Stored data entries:
============

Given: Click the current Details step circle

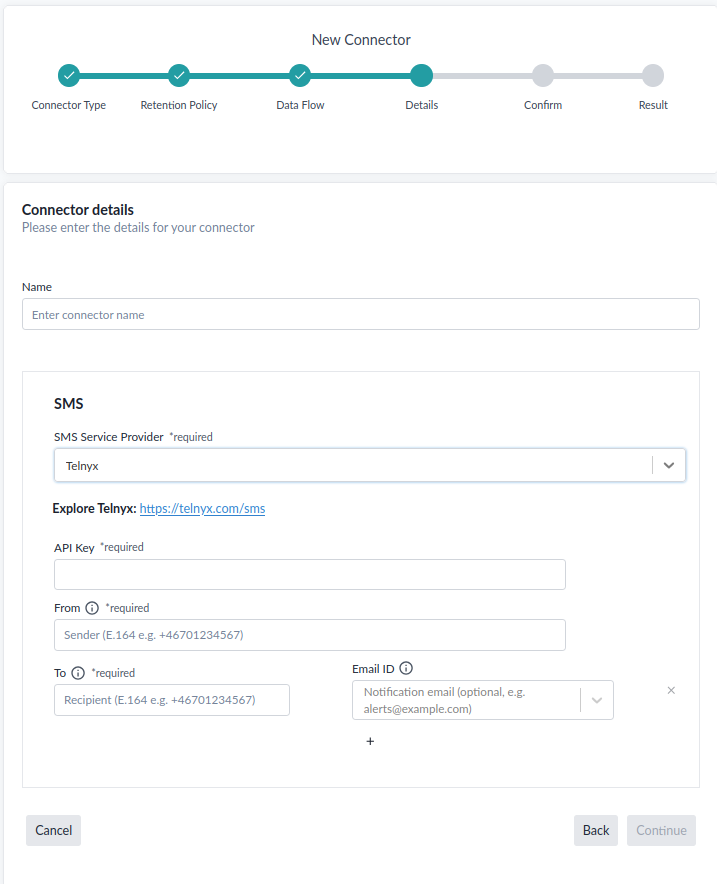Looking at the screenshot, I should point(421,75).
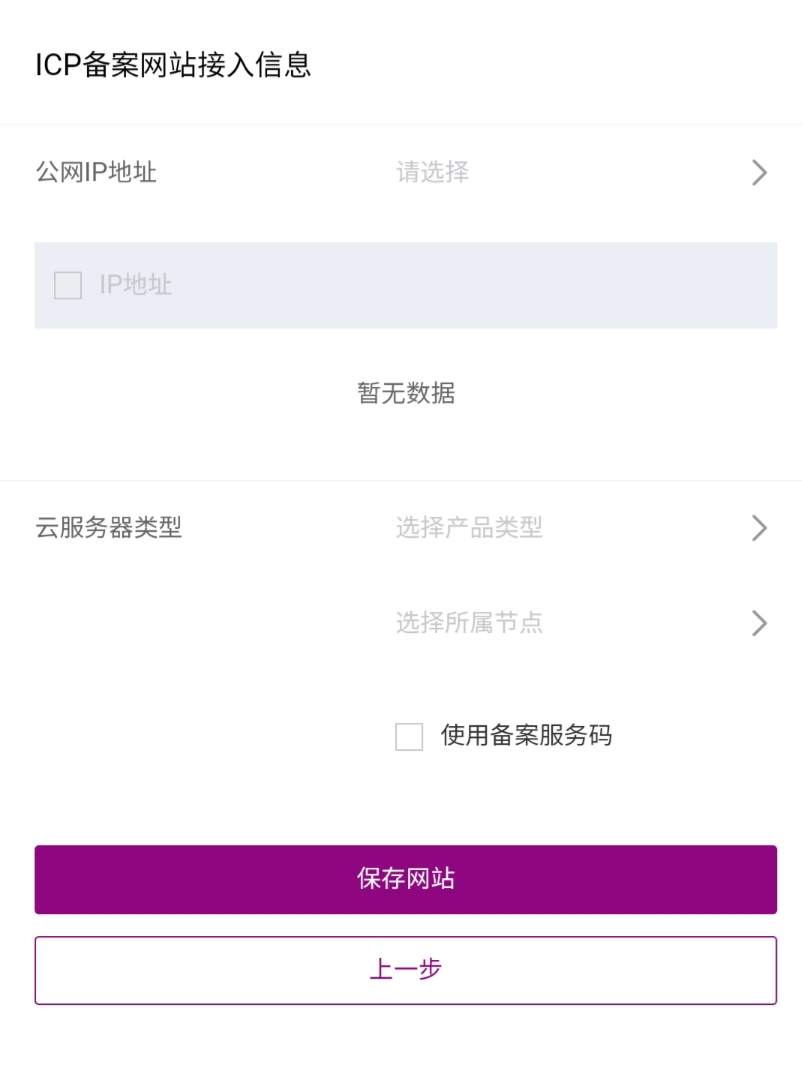Click the IP地址 column header text

point(136,286)
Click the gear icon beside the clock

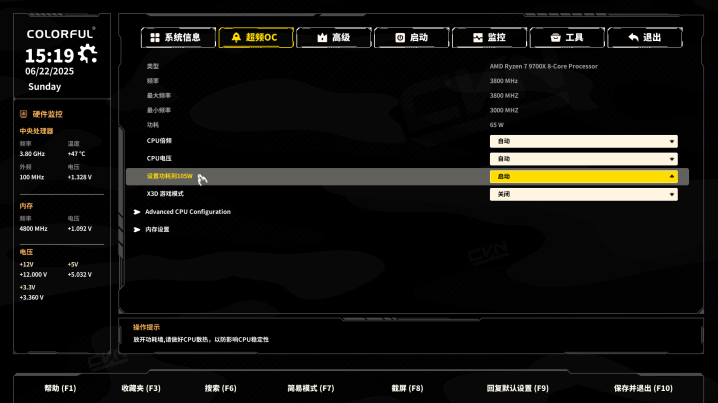click(87, 54)
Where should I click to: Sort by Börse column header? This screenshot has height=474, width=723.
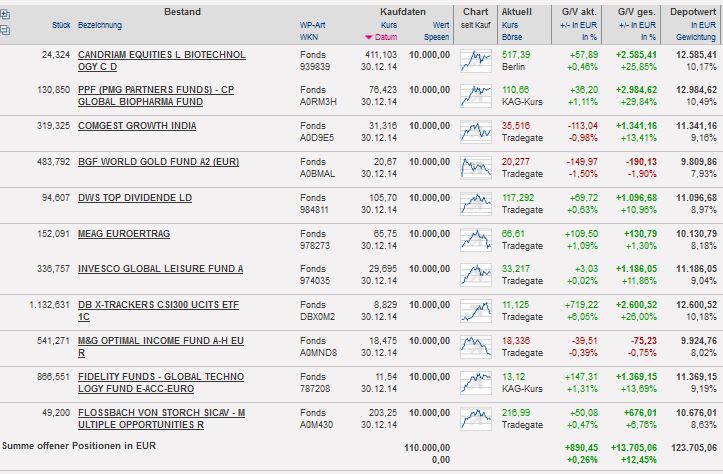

============

Problem to solve: Return the lines of the data above in full and exactly, with no pictures.

Result of the exercise:
Given: Click the current Details step circle

Looking at the screenshot, I should point(421,75).
Click the IP地址 column header text

point(136,286)
Click the gear icon beside the clock

click(87, 54)
Where should I click to: Sort by Börse column header? This screenshot has height=474, width=723.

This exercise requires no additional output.